> Selected text

Physical characteristics
- • location: Orange County, California
- • coordinates: 33°56′49″N 117°57′31″W﻿ / ﻿33.94694°N 117.95861°W
- • elevation: 2,300 ft (700 m)
- Mouth: San Gabriel River
- • coordinates: 33°47′41″N 118°05′24″W﻿ / ﻿33.79472°N 118.09000°W
- • elevation: 0 ft (0 m)
- Length: 13.7 mi (22.0 km)
- Basin size: 41.3 mi^{2} (107 km^{2})
- • location: Los Alamitos
- • average: 43.5 cu ft/s (1.23 m^{3}/s)
- • minimum: 24 cu ft/s (0.68 m^{3}/s)
- • maximum: 14,300 cu ft/s (400 m^{3}/s)

Basin features
- • left: Brea Creek, Fullerton Creek, Carbon Creek
- • right: La Canada Verde Creek

= Coyote Creek (San Gabriel River tributary) =

Tributary of the San Gabriel River in California

Coyote Creek is a principal tributary of the San Gabriel River in northwest Orange County and southeast Los Angeles County, California. It drains a land area of roughly 41.3 mi2 covering nine major cities, including Brea, Buena Park, Cerritos, Fullerton, Hawaiian Gardens, La Habra, Lakewood, La Palma, and Long Beach.

Some major tributaries of the creek in the highly urbanized watershed include Brea Creek, Fullerton Creek, and Carbon Creek. The mostly-flat creek basin is separated by a series of low mountains, and is bounded by several small mountain ranges, including the Chino Hills, Puente Hills, and West Coyote Hills.

==Course==
Coyote Creek is roughly 13.7 mi long and flows generally southwest, while its North Fork, shown on federal maps as La Canada Verde Creek, measures 9.1 mi. The longest single tributary is Carbon Creek, which flows 13.6 mi, followed closely by Fullerton Creek, which measures 13.0 mi. Two major flood control reservoirs, Brea Reservoir and Fullerton Reservoir, are located in the watershed and feed into Brea Creek and Fullerton Creek, respectively. Brea Creek and Tonner Canyon form the uppermost reaches of the watershed. Coyote Creek joins the San Gabriel River very near its mouth in Long Beach.

> Prompt 1
Say whether each statement agrees with the Coyote Creek text, answering yes or no and quoting the words that decide it: (a) Coyote Creek flows generally northeast. (b) Carbon Creek is the longest single tributary. (c) Brea Reservoir feeds into Fullerton Creek.
> Prompt 2
According to the Coyote Creek text, where does Coyote Creek join the San Gabriel River?
> Prompt 3
Please carry the Coyote Creek text forward, starting after its final sentence.
The entries are separate material, unrelated to the Coyote Creek text.

> Dataset
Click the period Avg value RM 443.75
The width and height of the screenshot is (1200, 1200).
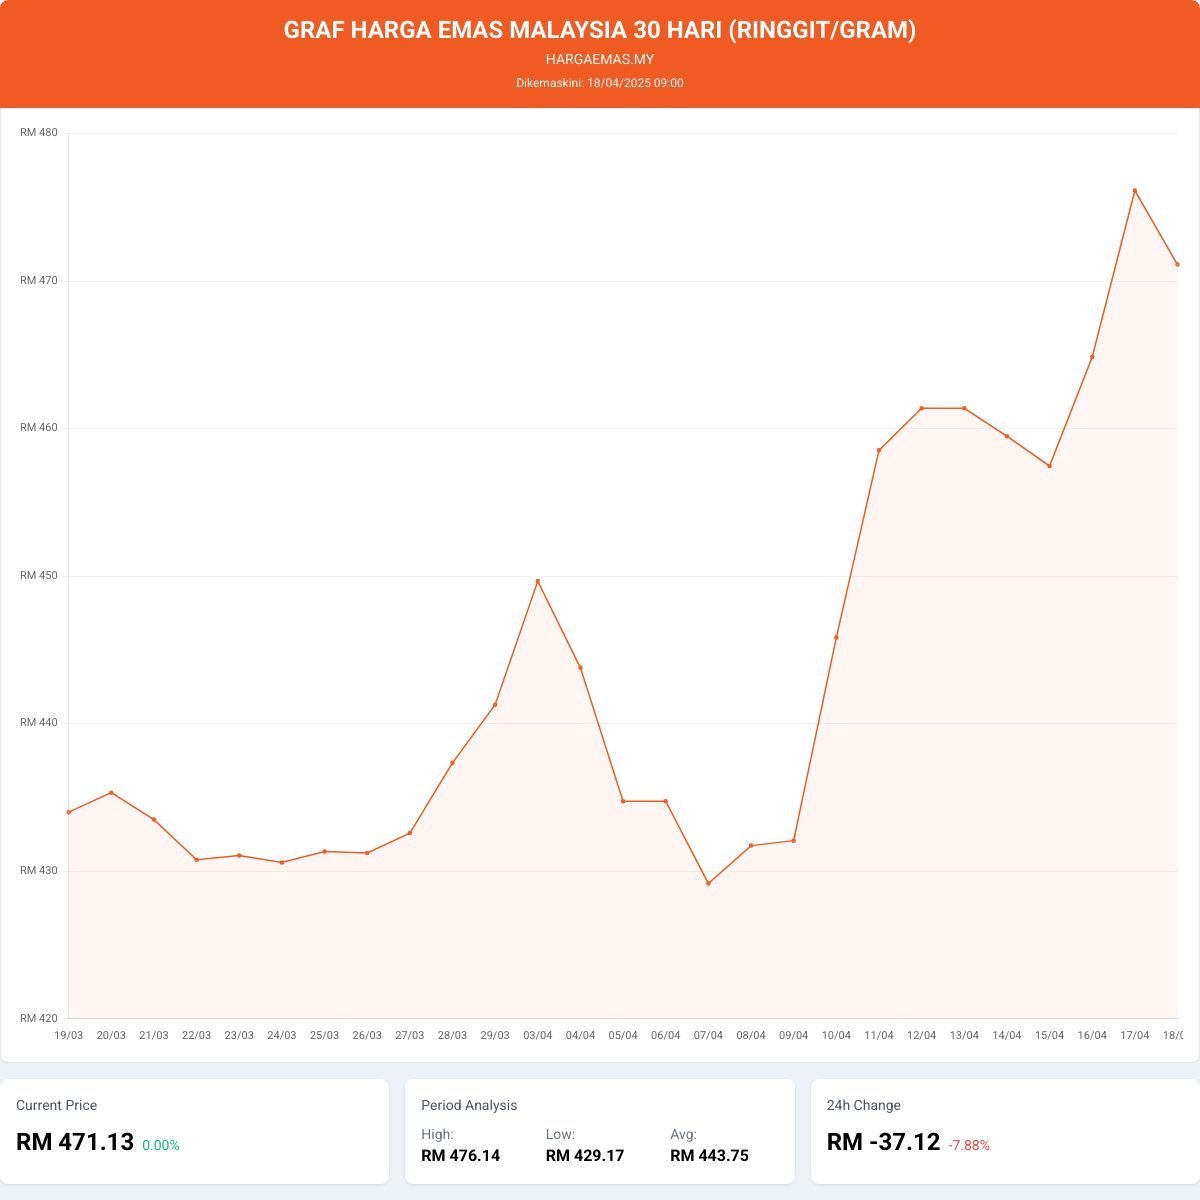pos(709,1156)
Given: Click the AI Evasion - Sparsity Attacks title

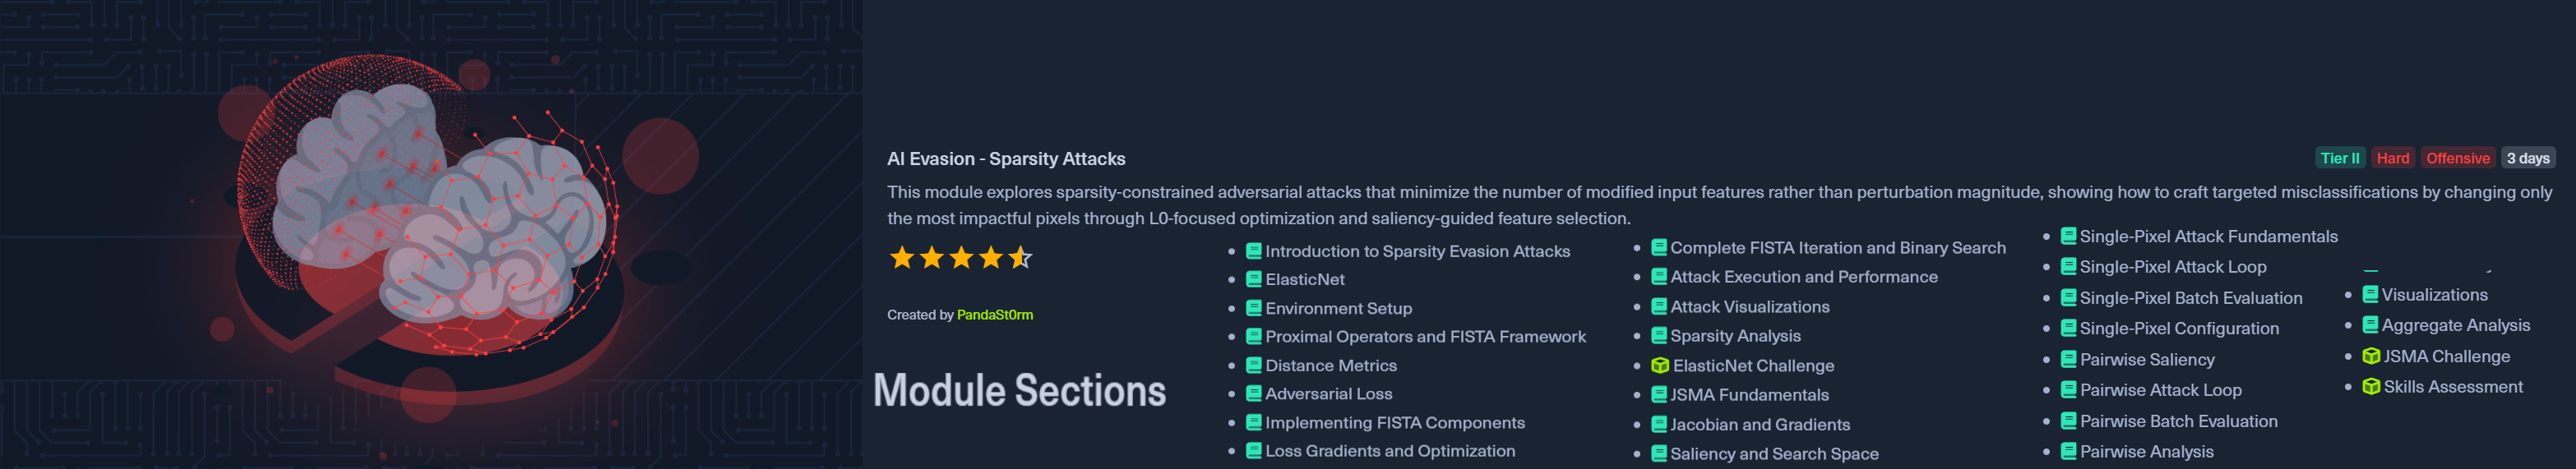Looking at the screenshot, I should (x=1005, y=159).
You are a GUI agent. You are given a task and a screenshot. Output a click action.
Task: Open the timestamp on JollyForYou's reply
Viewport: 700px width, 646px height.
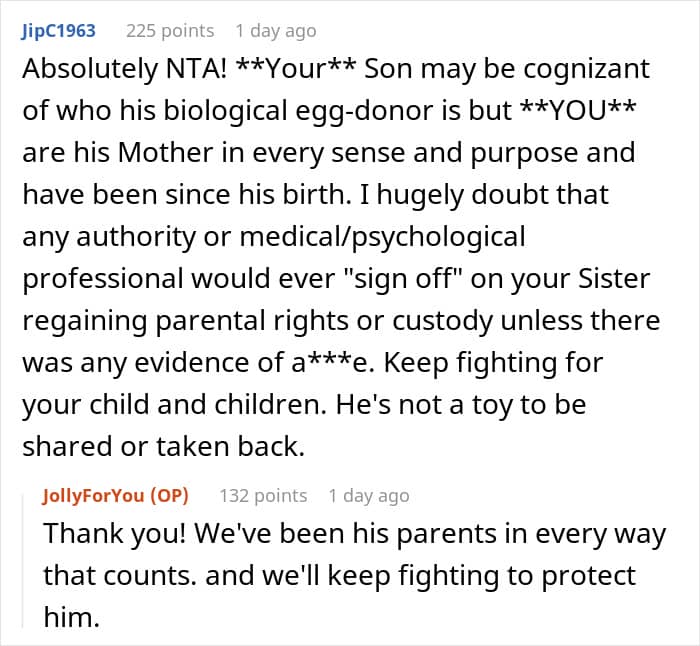pos(369,496)
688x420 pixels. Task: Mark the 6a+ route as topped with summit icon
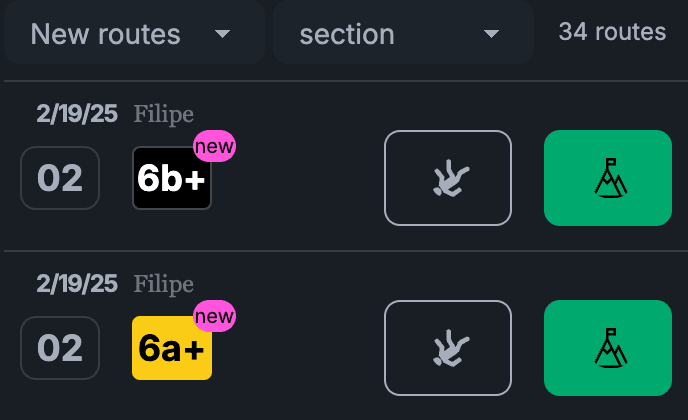608,348
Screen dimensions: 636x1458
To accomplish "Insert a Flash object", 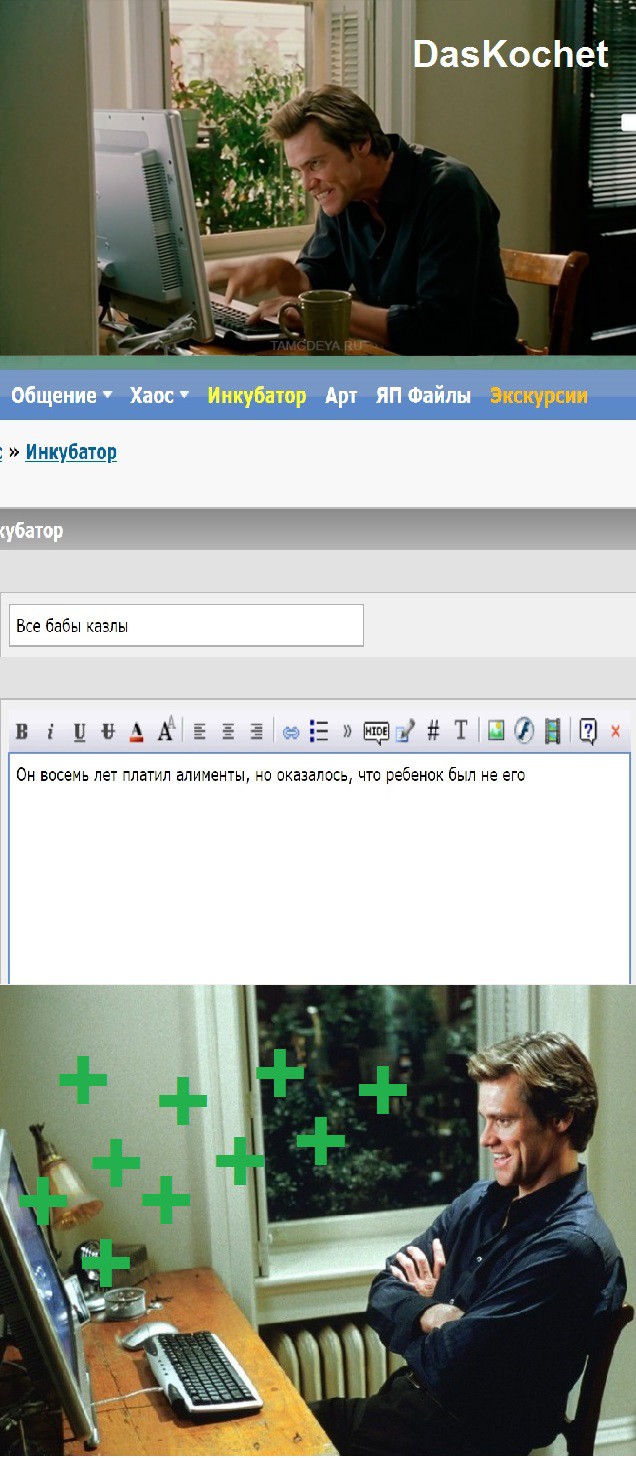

> Response box 1
(a) No: "Coyote Creek is roughly 13.7 mi long and flows generally southwest"
(b) Yes: "The longest single tributary is Carbon Creek, which flows 13.6 mi"
(c) No: "Brea Reservoir and Fullerton Reservoir, are located in the watershed and feed into Brea Creek and Fullerton Creek, respectively"

> Response box 2
Very near the river's mouth in Long Beach.

> Response box 3
Beginning at the border of Los Angeles and Orange Counties, Coyote Creek rises in two forks in the northwesterly corner of the latter county. As it goes south, it turns west and quickly acquires many south-flowing streams on its right bank. The creek is soon joined by Imperial Creek as it begins to flow southwest through a series of flood control channels, alternatively earth- and concrete-lined. The somewhat-haphazardly-constructed channel is described as being either concrete-lined, "composite," trapezoidal, or riprap. After having crossed the Los-Angeles–Orange County border three times, Coyote Creek receives its first major tributary, the 9.8 mi Brea Creek, on the right bank.

Brea Creek begins in the far northeastern corner of the watershed, at the border of Los Angeles and San Bernardino counties. The creek flows southwest, receiving numerous mountain tributaries on both banks. As it briefly turns north, it receives Tonner Canyon (also spelled Toner) on the left bank. Tonner Canyon begins in the vicinity of Brea Canyon, and flows south-southwest until it turns northwest and joins Brea. From the confluence downstream, the combined waters are called Brea Creek. The creek then proceeds to enter increasingly urbanized landscape, then flows into Brea Reservoir, which functions mainly for flood control. The creek then turns due west and flows into Coyote Creek on the left bank.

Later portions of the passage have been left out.